L’Organisation mondiale de la santé (OMS) a tiré la sonnette d’alarme mercredi concernant l’utilisation « problématique » des réseaux sociaux chez les jeunes, en hausse ces dernières années. En parallèle, elle note une augmentation du risque de développer une addiction au jeu en ligne.
Hans Kluge, directeur Europe de l’OMS, a appelé à une action rapide et soutenue pour protéger les adolescents contre les effets négatifs des médias sociaux. Il a souligné les dangers potentiels tels que la dépression, l’anxiété, le harcèlement, et des résultats scolaires en baisse. « Nous avons besoin d’une action immédiate pour aider les adolescents à mettre fin à l’utilisation préjudiciable des réseaux sociaux », a-t-il déclaré.
Une tendance inquiétante
Selon les dernières données de l’OMS, issues d’une enquête réalisée en 2022 auprès de 280 000 jeunes âgés de 11 à 15 ans dans 44 pays d’Europe, d’Asie centrale et du Canada, 11 % des adolescents présentent des signes d’utilisation problématique des réseaux sociaux. Ce chiffre inclut 13 % des filles et 9 % des garçons, contre seulement 7 % en 2018.
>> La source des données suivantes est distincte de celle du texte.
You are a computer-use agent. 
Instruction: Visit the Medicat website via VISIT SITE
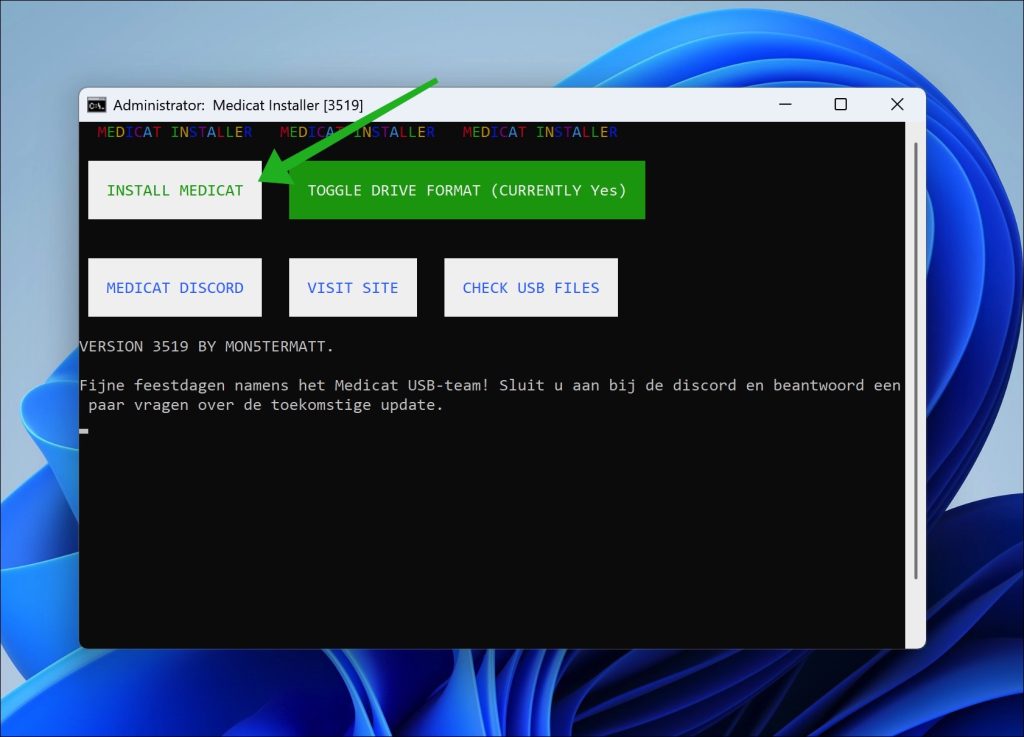pos(352,287)
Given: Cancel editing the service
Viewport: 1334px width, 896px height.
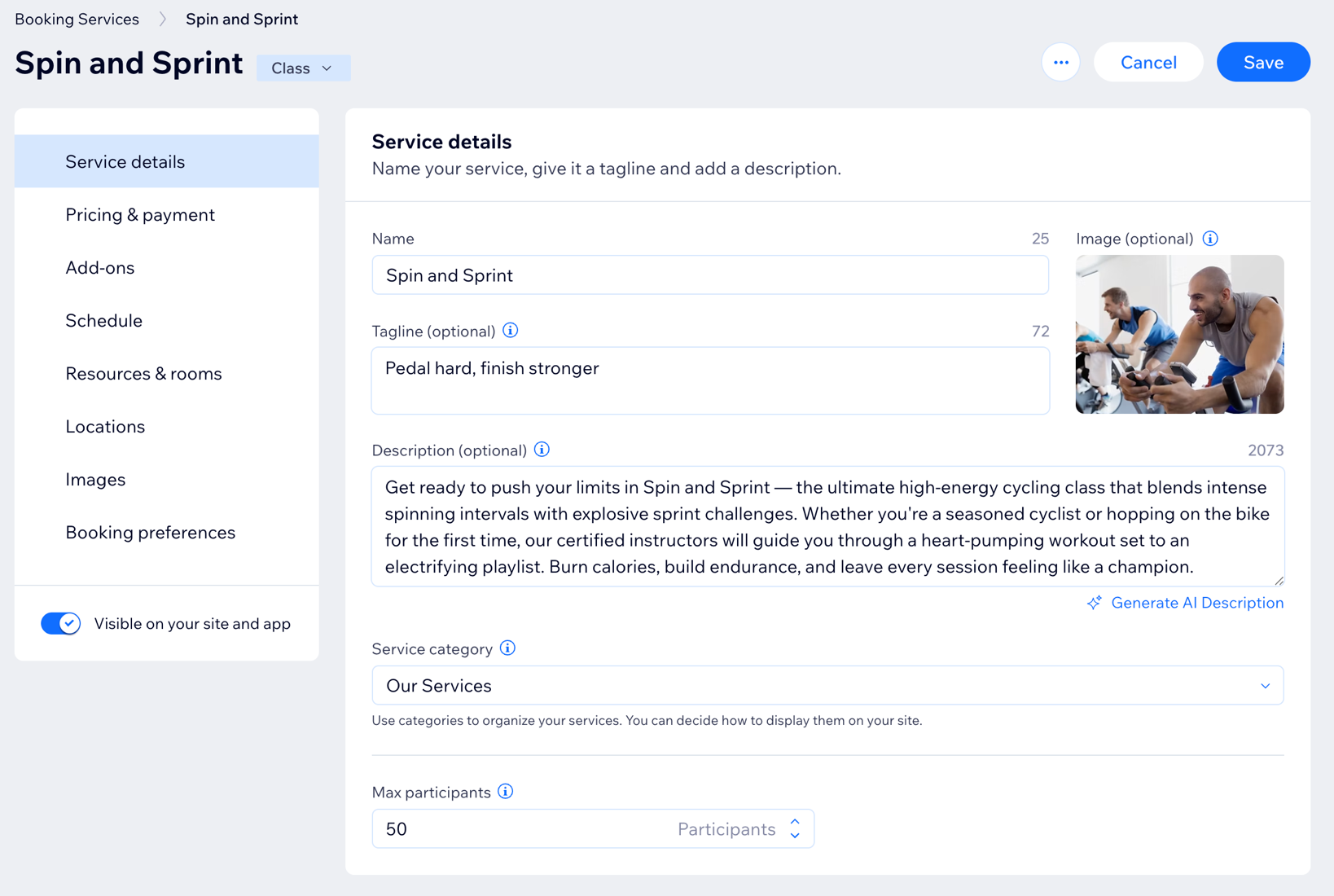Looking at the screenshot, I should 1148,62.
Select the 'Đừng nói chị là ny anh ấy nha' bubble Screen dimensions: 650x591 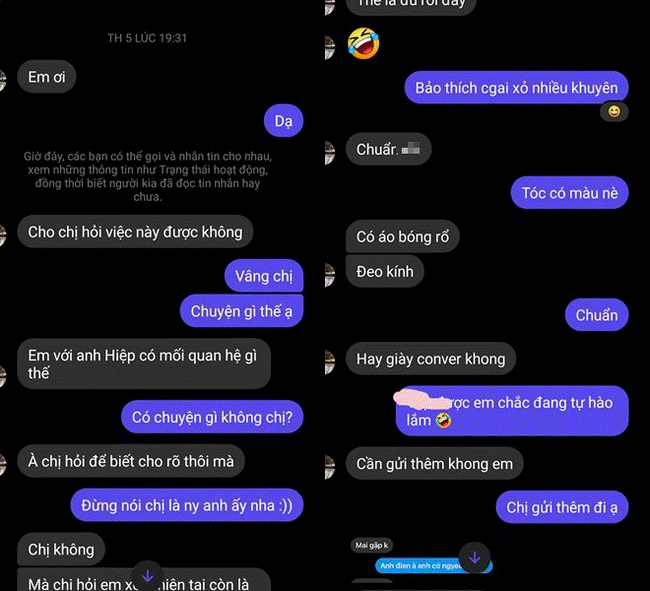187,505
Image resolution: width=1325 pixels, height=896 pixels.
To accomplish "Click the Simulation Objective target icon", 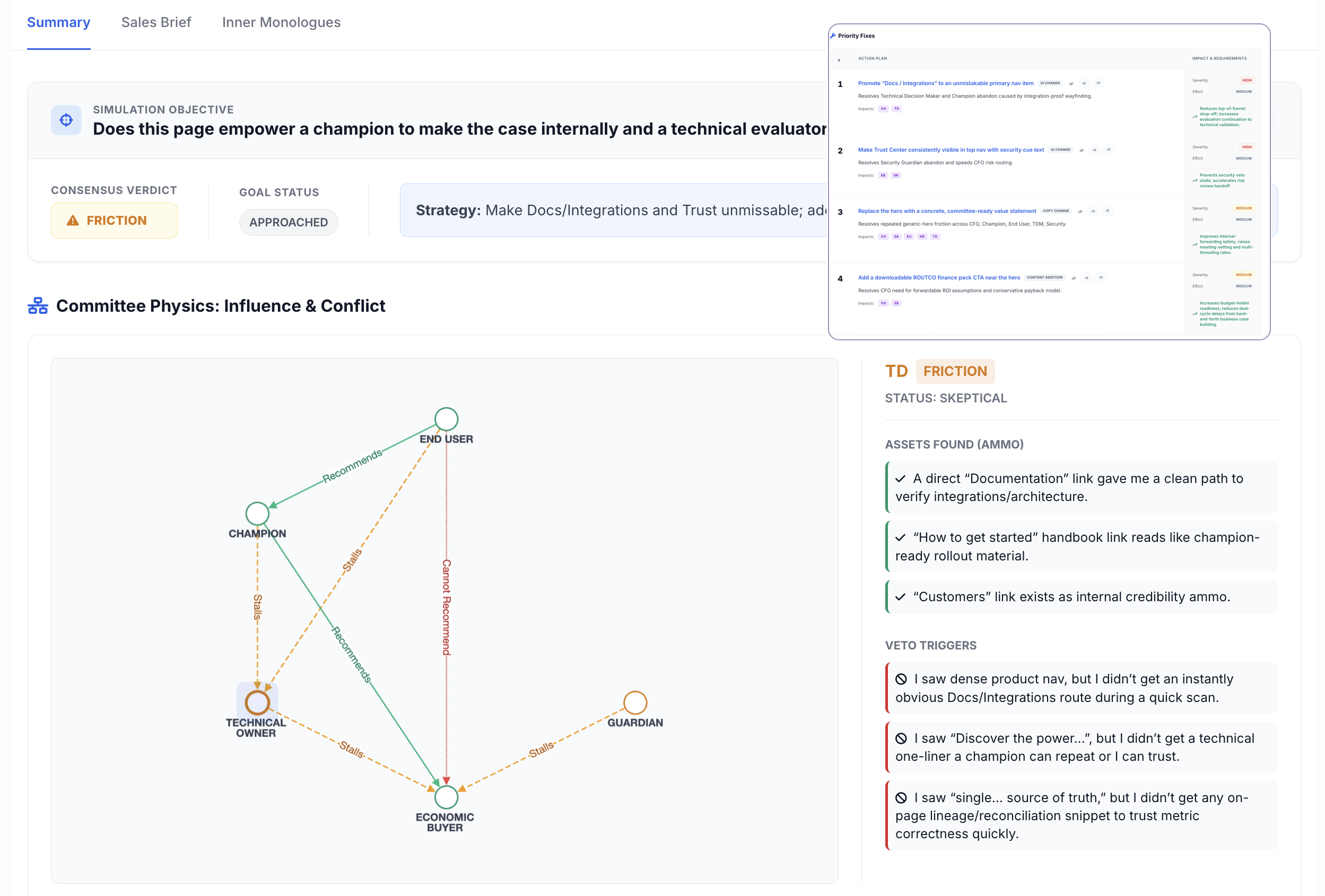I will point(66,120).
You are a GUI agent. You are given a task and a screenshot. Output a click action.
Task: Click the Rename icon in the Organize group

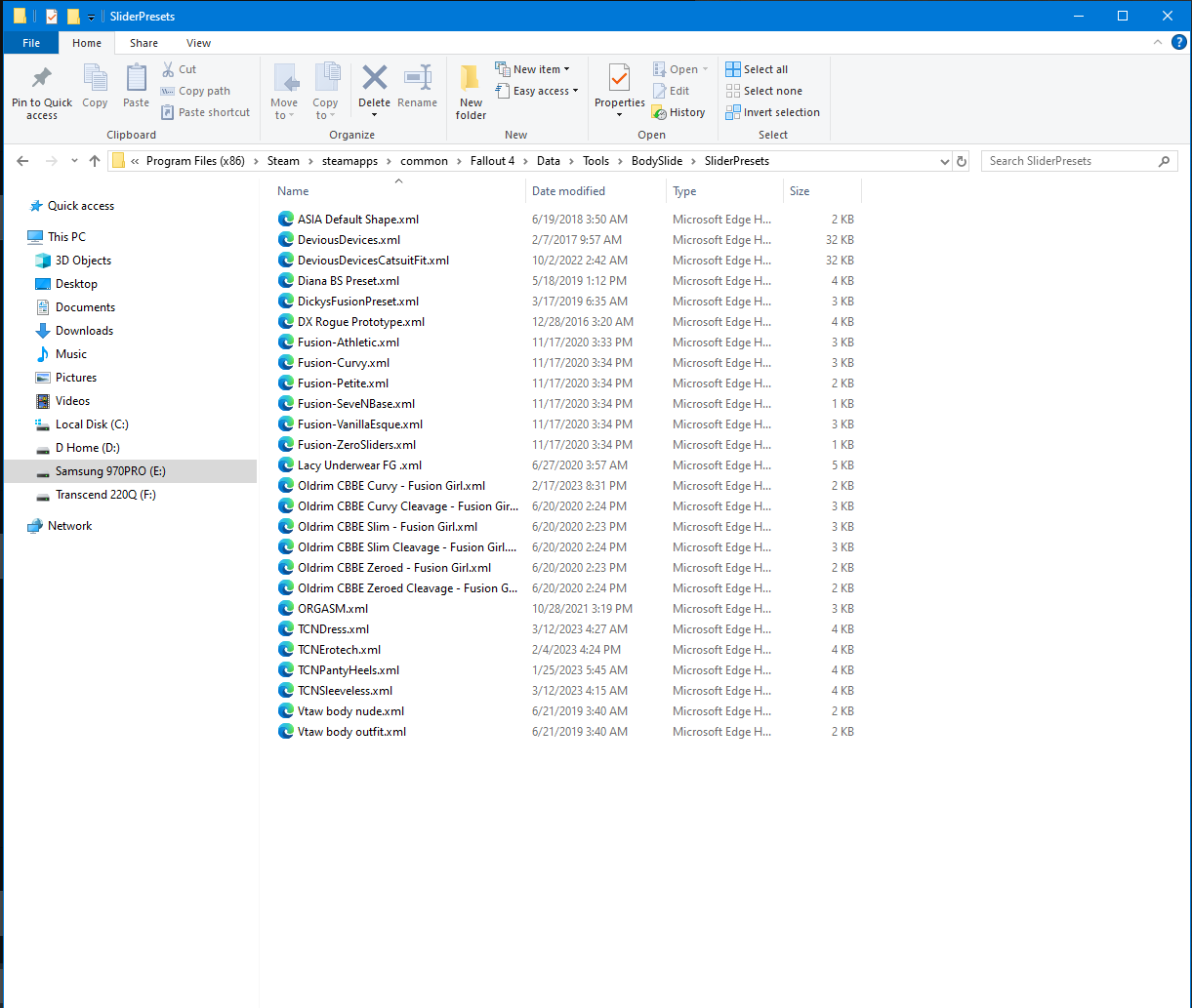click(417, 80)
Les jeunes souffrant de cette surutilisation montrent des symptômes proches de ceux liés à l’addiction : incapacité à contrôler leur usage, sentiment de manque, et abandon d’autres activités. Cette tendance est particulièrement forte chez les adolescentes roumaines (28 %), tandis que les adolescents néerlandais semblent les moins touchés (3 %).
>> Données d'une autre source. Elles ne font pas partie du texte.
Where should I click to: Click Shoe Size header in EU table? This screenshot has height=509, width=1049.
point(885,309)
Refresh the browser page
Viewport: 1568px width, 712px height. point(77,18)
Les jeux vidéo en ligne, un autre risque
Outre les réseaux sociaux, l’OMS s’inquiète aussi de la prévalence du jeu vidéo en ligne. Environ un tiers des adolescents y jouent quotidiennement, et 22 % d’entre eux passent plus de quatre heures par jour devant un écran. Parmi eux, 12 % des jeunes montrent des signes de comportement problématique vis-à-vis du jeu en ligne, avec une nette différence entre garçons (16 %) et filles (7 %).
Protéger les jeunes dans l’univers numérique
Natasha Azzopardi-Muscat, responsable de l’OMS Europe, a souligné l’importance de créer un environnement numérique sûr et éducatif pour les jeunes. « Il est essentiel que les jeunes puissent naviguer en toute sécurité dans le paysage numérique tout en maximisant les avantages et en réduisant les risques pour leur bien-être mental et social », a-t-elle affirmé.
Bien que les médias sociaux puissent favoriser les liens entre personnes partageant les mêmes centres d’intérêt, l’OMS insiste sur la nécessité d’une utilisation contrôlée et responsable. Selon Natasha Azzopardi-Muscat, « les jeunes doivent dominer les réseaux sociaux, et non se laisser dominer par eux ».
Enfin, l’OMS encourage les gouvernements à mettre en place des mesures éducatives et à améliorer les environnements numériques pour protéger les jeunes de l’addiction aux écrans et des dangers qui y sont associés.